Come Remember Who You Really Are

Being a Resident Student at Pendle Hill

I knew early in my acquaintance with Pendle Hill that I wanted to be a resident student someday. After years attending conferences and other events, I was joyful when the time finally came.

My two ten-week terms as a resident student provided the time, space, and loving community in which a great deal of healing happened, emotional and relational as well as spiritual. At Pendle Hill, the rhythm of life itself creates conditions for transformation. Daily morning worship, shared meals, manual work, classes, and unstructured time all conspire to soften the armor we’ve built around our hearts. The transformation I experienced arose naturally from being held in a community that lived, worked, studied, struggled, celebrated, and played togethe, a community where it was possible to be a deeply serious spiritual seeker, and at the same time a place to find companions with whom to to be silly, laugh together, and explore untapped modes of creative expression. When you wash dishes alongside someone who has just listened deeply to you in class, when you laugh over dinner with people who know your struggles and hopes, when you share your dreams and then sit in silence morning after morning with companions on the journey, deep healing happens. Not because anyone is trying to fix you, but because you’re finally in a place where you can be yourself, where the power in you can emerge more fully, bit by bit.

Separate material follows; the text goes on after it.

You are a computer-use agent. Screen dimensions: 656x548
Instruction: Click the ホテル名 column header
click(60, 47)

Daily Spiritual Practice in Community

Daily meeting for worship provided a rhythm of spiritual practice that anchored everything else. We gathered in silence, waiting, listening, opening ourselves to the Spirit’s movement. Consistent, communal spiritual practice is transformative in ways that solitary practice, however faithful, cannot fully replicate. Today you can join Pendle Hill’s morning worship online. That is a wonderful spiritual practice; but something richer often happens when you are together in in the body, in the community.

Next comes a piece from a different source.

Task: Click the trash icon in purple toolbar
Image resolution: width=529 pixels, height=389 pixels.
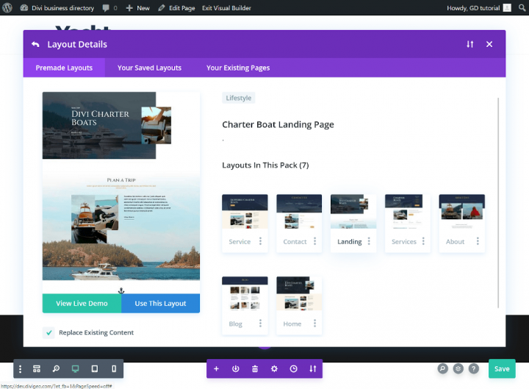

In the gathered silence, you learn to trust the group’s capacity to hold difficult emotions and profound insights. You discover that divine guidance doesn’t just come to individuals but moves through communities who listen deeply together day after day. The boundaries between “spiritual life” and “ordinary life” soften.

Deep Conversations and Freedom to Follow What Calls

Everything becomes potentially sacred: the conversations over breakfast, the conflict that arises while working together, the tears during class when you reveal a hidden truth, the laughter that erupts at an evening event. Someone down the hall is likely to become a special confidant, while someone else may feel a bit annoying. Getting out of our familiar environment and patterns, among new companions, provides an opportunity to gain fresh perspectives on our lives and to see more clearly what might need to change. Moments of friction or irritation show us things in ourselves that can be very helpful if we lift them up to the light for insight and transformation. Spending extended time in community teaches that we can love and feel compassion for even people we sometimes find annoying, and also for ourselves.

A spiritual field is created that helps everybody who participates become more aware of their inner life and the working of the Spirit in them and others. This invisible spiritual field facilitates profound healing on many levels. Knots in the psyche become untangled and the voice of the soul is heard more steadily. Sometimes physical strengthening happens, too.

The community of last year’s Spring Term resident program included several people who hold important ministerial positions in their respective denominations and congregations; they were taking sabbatical time at Pendle Hill. They shared and explored new spiritual practices, often during the evening epilogue. At meals and in classes and seminars, they engaged in lively theological dialogue and shared about their faith journeys. As the weeks passed, they were also increasingly able to relax, let their hair down, and reveal silliness or little quirks. At an informal evening sing-along event, one demonstrated a children’s song from their country that included a bunny hop, and one minister danced in such a way that another one wondered if she had been drinking “new wine.” And everybody’s hearts got a little softer.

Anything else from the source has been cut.